Monday, January 01, 2007

Blast from the Past

New Year's Day must be the most depressing day of the year. I don't have a hangover though, so it's not too bad.

Why am I the only one who ever notices all the bad things in the world? Like yesterday I was on the Internet at the library and I happened to read what the guy beside me was writing. He was fat, sweaty, typical paedo, but it wouldn't have mattered if he looked like Brad Pitt, the guy was scum. He was writing to some teen on myspace:

"Yes, I am fourteen too. Yes, I do think you could be a model. I think you have star quality and I am sure you would look as good in real life as you do on the screen."

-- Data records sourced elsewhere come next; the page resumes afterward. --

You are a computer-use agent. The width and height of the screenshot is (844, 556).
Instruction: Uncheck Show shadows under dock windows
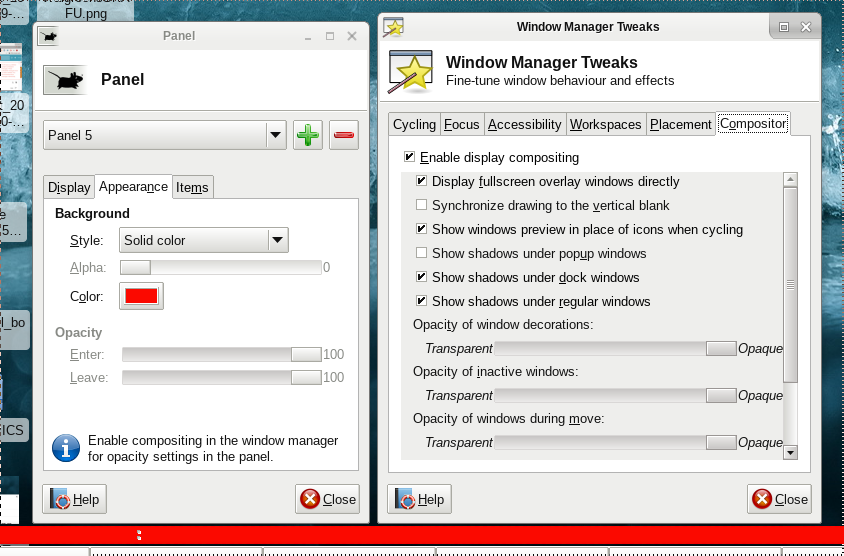pyautogui.click(x=421, y=277)
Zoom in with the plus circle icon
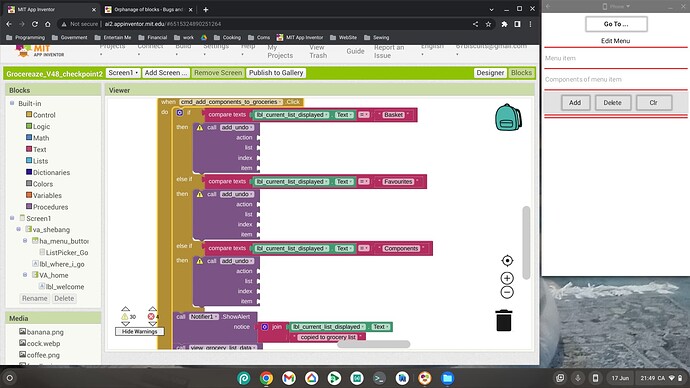Screen dimensions: 690x388 tap(507, 278)
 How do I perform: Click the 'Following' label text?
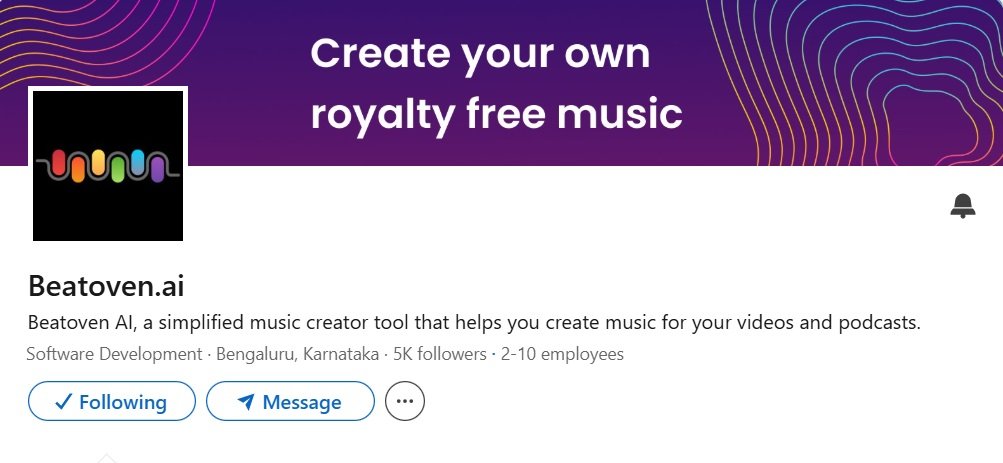tap(123, 402)
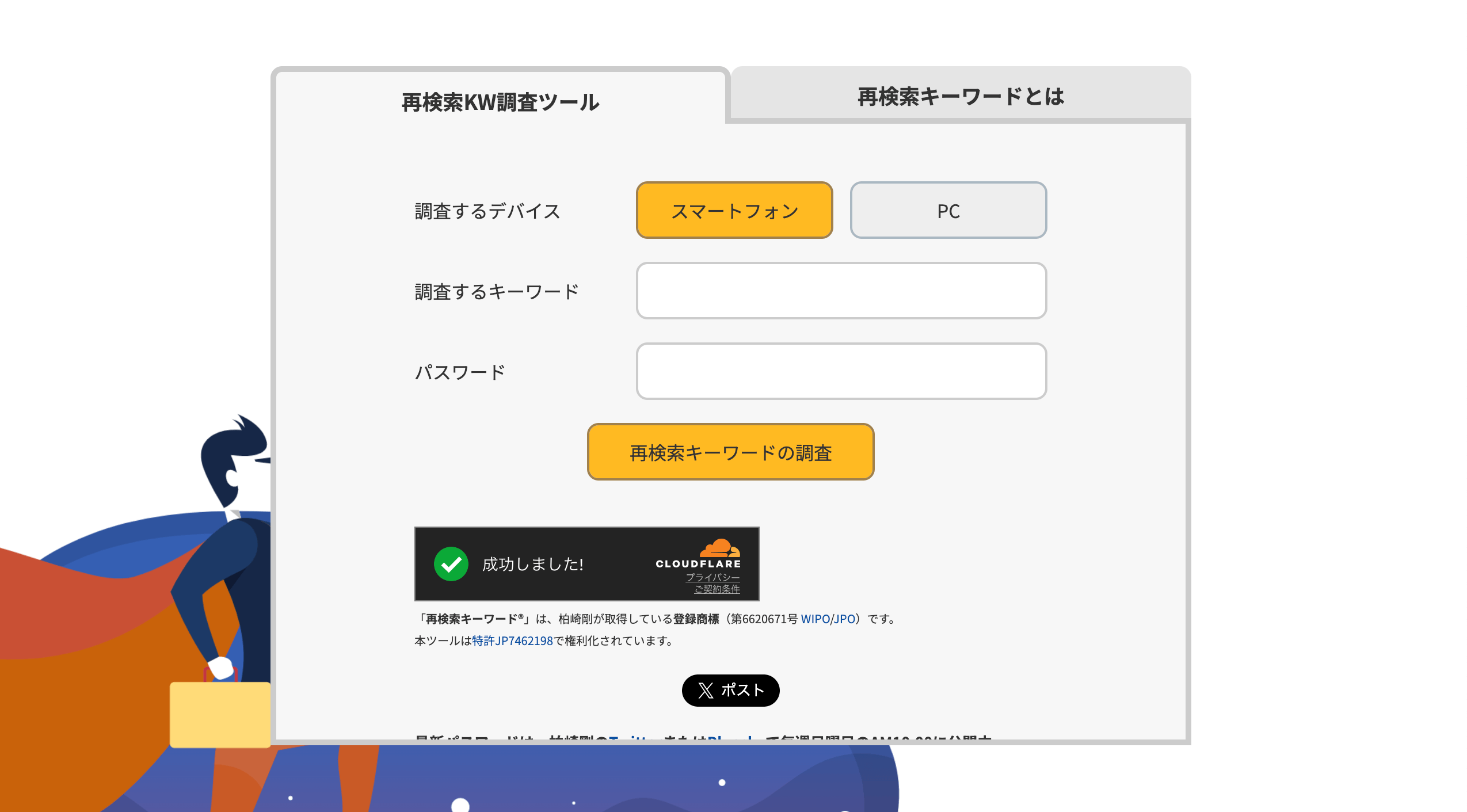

I mean, what do you do about people like that? Do you report them to the librarian? Or do you just slink off and leave some kid to be preyed on by a whack job, and forget about it, until it happens to your own daughter? That's it, I am not posting any more pictures of my kids on the Internet. Except maybe this one...


Well, I'm not going to make any resolutions, because I never keep them. I am pleased that I am slim now and my eating is under control. Frankly, I look hot. Frankly, I am a little too obsessed with my appearance. Frankly I need to get a grip.

Strange message on the answer phone from my husband's ex-girlfriend last night. He knew her when he was at college, and she was pretty unhinged. She had a baby at nineteen, and also spent some time in a mental institution. Still, apparently, he loved her something fierce. He sees her sometimes when he goes to Dublin. Well this woman, let's call her Sinead, leaves this long rambling message, saying, essentially, nothing.

"Hello John and family...I'm just calling to wish you all the best....[long pause]....I wonder what time it is there...I think you are about five hours behind...well, I was just calling to say Happy New Year and good luck for 2007 and, er, best wishes for the future..."

Answer phone cuts message off.

So, John is a bit perturbed by the call. He wonders what she wants. I wonder if she is still in love with him. I reckon she is.

He is convinced I sent her a Christmas card to annoy him, like I even know her address!

I feel a bit threatened by this woman, although I don't know why. My husband is sulking at the moment. He says he is tired of telling me what I need to do in life, since I never listen to him.

But that isn't strictly true. He just tells me what he would do if he was in my position.

Like, I just want to go out and party all the time. I know that is stupid, I know that means I am having a late adolescence, still, I have a need to do it. Not that I hardly ever even indulge these impulses.

I am trying to be a good wife.

I am doing the reparations on the house.

I am trying to teach the kids German and not be so impatient.

I am trying to be good, good, good.

Yet, still I feel so Bohemian, I have all sorts of impulses that are not good. I did some very foolish things last year. Problem is, I never regret any of these things. I think I need to go through them to get to the other side.

Maybe the best resolution I can make is not to be so hard on myself. What about you? Any resolutions?